My sister said, "LET'S GO TO PIZZA!" So, I went to the pizza shop with her and she replied, "We really only needed the car?"
Relationship Jokes
I don't want to date an alien.
There are days I feel really bad for my Wife. She has to feed me in the same place I take a dump.
She really hates it when I spit my food back out.
Once upon a time, a man said to a woman, "I want to fuck you."
My wife called me ugly, and then when she found out how much money I actually make, she called me ugly and broke.
My brother truly is a numbskull.
Rapboat has to drug his own drink to get laid.
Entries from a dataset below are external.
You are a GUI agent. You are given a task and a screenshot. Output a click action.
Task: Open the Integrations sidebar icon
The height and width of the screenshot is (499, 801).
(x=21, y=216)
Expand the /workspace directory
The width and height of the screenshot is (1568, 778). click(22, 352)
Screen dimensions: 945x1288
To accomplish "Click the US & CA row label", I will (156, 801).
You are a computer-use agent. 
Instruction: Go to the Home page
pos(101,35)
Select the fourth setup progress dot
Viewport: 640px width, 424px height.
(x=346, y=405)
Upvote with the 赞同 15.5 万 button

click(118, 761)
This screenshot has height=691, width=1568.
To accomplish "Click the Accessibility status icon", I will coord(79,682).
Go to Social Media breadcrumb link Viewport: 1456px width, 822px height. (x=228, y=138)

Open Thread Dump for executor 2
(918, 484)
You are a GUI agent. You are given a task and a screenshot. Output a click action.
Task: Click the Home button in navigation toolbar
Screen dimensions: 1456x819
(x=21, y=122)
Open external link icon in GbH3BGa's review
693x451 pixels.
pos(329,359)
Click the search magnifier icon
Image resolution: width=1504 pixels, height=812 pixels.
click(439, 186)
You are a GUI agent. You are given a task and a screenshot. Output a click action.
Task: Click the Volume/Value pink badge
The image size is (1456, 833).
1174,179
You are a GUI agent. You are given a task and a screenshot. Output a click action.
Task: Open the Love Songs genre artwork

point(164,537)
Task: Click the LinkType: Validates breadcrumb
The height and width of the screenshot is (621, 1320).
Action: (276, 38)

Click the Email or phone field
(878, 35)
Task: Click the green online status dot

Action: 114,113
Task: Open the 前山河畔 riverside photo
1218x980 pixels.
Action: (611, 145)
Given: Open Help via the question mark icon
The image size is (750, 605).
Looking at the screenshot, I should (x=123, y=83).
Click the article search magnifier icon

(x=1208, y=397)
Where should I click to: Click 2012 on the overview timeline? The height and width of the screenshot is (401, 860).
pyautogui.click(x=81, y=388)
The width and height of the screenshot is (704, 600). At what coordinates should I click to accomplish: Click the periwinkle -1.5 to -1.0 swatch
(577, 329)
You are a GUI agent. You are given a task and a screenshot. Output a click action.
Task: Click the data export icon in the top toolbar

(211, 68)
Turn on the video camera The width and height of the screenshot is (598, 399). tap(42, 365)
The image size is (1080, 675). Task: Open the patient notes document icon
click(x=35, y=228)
When's the only time a rapeboat is quiet? When he got his uncle's cock in his mouth.
We say “Father, I have sinned,” because it would be weird if we said, “Daddy, I have sinned,” right?
“Forgive me, Daddy, for my transgressions!” We say the “Our Father,” not the “Our Daddy.”
When your girlfriend has been vomiting for 2 weeks and you find out she’s not pregnant.
Bf-*yes I knew it was a prank*
She has cancer.
I’m am very sad that you guys are making fun of adopted kids because I am adopted :( :( 😢 🥺 😢 😭😭
One fish, two fish, red fish, blue fish.
I’m breaking up with you, bitch.
If you've spent less time inside your mother than your father has, you just might be from Alabama!
My cousin really loves baseball.
He always brags about how many home runs he hit in the minors.
Your mom's been giving me attitude lately, so I told her to shut her mouth. When she did, it caused me to lose 4 inches.
Why don't butts get along?
Because they can't stand each other's cheek!
What do you get when you cross a butt with a phone?
A booty call.
Gays: I like men.
Straight: I like women.
Bisexual: A hole is a hole.
Why doesn’t my bully get a dad joke? Oh, ya, ummm...
What's the difference between me and you?
I leave white stains in your mom's bed, and you leave white stains in my mom's bed!